Elevating “Minority Rights” over Individual Rights Yields Chaos

Minority

By Mike Cronin

Free market advocate Richard Maybury often mentions the two “laws” of human civilization: Do all that you have agreed to do; and do not encroach on others or their property. According to him, every place that has based their justice systems on these two fundamental principles (wittingly or not) have been relatively more prosperous and free than the places that have not adopted them. Maybury even coined a term for the places where these two principles hold no sway: Chaostan. It comprises, roughly: The Balkans, most of Eastern Europe, Russia and the rest of Asia (minus Japan), North Africa, and the Middle East.

The current troubles in Ukraine, Syria, and Afghanistan are the most recent manifestations of the chaos endemic in that region.  As long as, and to the degree that, the two laws of civilization hold no influence in that part of the world, it will remain conflicted and embattled. We should take note as our own government takes ever more liberties with its own laws (as if governments do not have to obey the same laws as individuals) and leaves us with less freedom, less order, and increasing chaos.

Two recent examples of chaos encroaching:

  1. The Ninth Circuit Court’s arbitrary ruling in California that in effect promotes Mexican culture and the “rights” of a group (Cinco de Mayo celebrants) over American culture and the rights of individuals (see my post from March 2nd).
  2. The recent cases in Colorado and Arizona that in effect promote minority rights over the rights of individuals – as if they were different. In this set of cases, the state governments have created a “right” for homosexuals to not be refused service by business owners. In other words, in Colorado and Arizona, the government is compelling business owners to conduct business that may be potentially offensive to them (providing goods or services to same-sex weddings) in order to not offend the homosexual constituency. In both cases, authorities have:

-Failed to recognize individual rights. One group does not accrue special privileges over another simply because they have lacked special privileges in the past, or because they are a minority. (If we stop and ask “what is the smallest minority?”  The answer: the individual.)

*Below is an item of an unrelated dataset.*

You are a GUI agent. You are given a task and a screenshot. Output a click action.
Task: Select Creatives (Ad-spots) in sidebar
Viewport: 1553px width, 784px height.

-Failed to apply the basics of the two laws: in the California case, it is no infringement, or encroachment, on the rights of the Cinco de Mayo celebrants for other student to wear patriotic American clothing, nor should it be considered an infringement for those wearing patriotic Americana to have to tolerate the celebration of Cinco de Mayo. In other words, such displays of cultural enthusiasm ought to be protected as free expression, with the realization by the celebrants that doing so does not grant a right to be protected from competing cultural enthusiasm in a public forum. In the Colorado and Arizona instances, there is no violation of individual rights if the owner of a private business refuses to do business, (i.e., declines to associate) with anyone for any reason, though it may indeed be discriminatory, bigoted, and economically unwise.

No one has the right to not be offended, but our governments are trying very hard to make it a crime to offend…some people some times.

When the government encroaches on others by telling them how they can or cannot express themselves, or compels them to conduct business that offends them, it is making a mockery of the concepts of free expression and free association and displacing the concept of the rule of law with the chaos of rule by influence and pressure.

The Ninth Circuit has no Appeal to Patriots

flag ban

By Mike Cronin

The Ninth Circuit Court of Appeals recently ruled that it is Constitutional for a California high school to ban students from wearing patriotic American-themed clothing, such as t-shirts displaying the stars and stripes, during the the Mexican commemoration day Cinco de Mayo. Their reasoning is that the school has issues with ethnic tensions between its majority Hispanic and minority white student populations, and that the school was acting prudently to ban the patriotic garb so as to reduce friction between the two groups.

The court’s decision has inflamed adults in the name of reducing the tensions of students. On the one hand, it very well may be provocative to “throw the flag” in the face of Cinco de Mayo celebrants, especially if that were the obvious intent of those so clothed. On the other, the purpose of the First Amendment is to protect unpopular, offensive, and disagreeable speech. It is a wonder to patriots that such a ban, seemingly in direct conflict with the freedom of expression, can be upheld, and it’s insulting and supremely ironic that the proscription elevates the cultural expression of a hosted culture at the expense of the host. (Note that the court did not ban Cinco de Mayo or Mexican-themed apparel.)

To be clear: The Ninth Circuit upheld the ban on the basis that the school was acting for the safety of the students. If that is truly their reasoning, then why not ban patriotic apparel for both cultures?  If wearing American-themed apparel at a high school in the United States of America, which receives funding from the American government at the expense of American taxpayers, is offensive to some Mexican students, could it not also be just as likely that celebrating a Mexican commemoration at that same high school might be offensive to the non-Mexican students?

The court made at least two serious errors: In banning patriotic wear, i.e. self –expression, it has taught the teens that their individual rights are to be violated at whim by authority rather than protected by it. In making the ban applicable to only one set of cultural expressions (American-themed), it has taught the students that it’s the majority that rules (at that school, the majority is Hispanic), not the law.

I wonder what country the Ninth Circuit judges come from?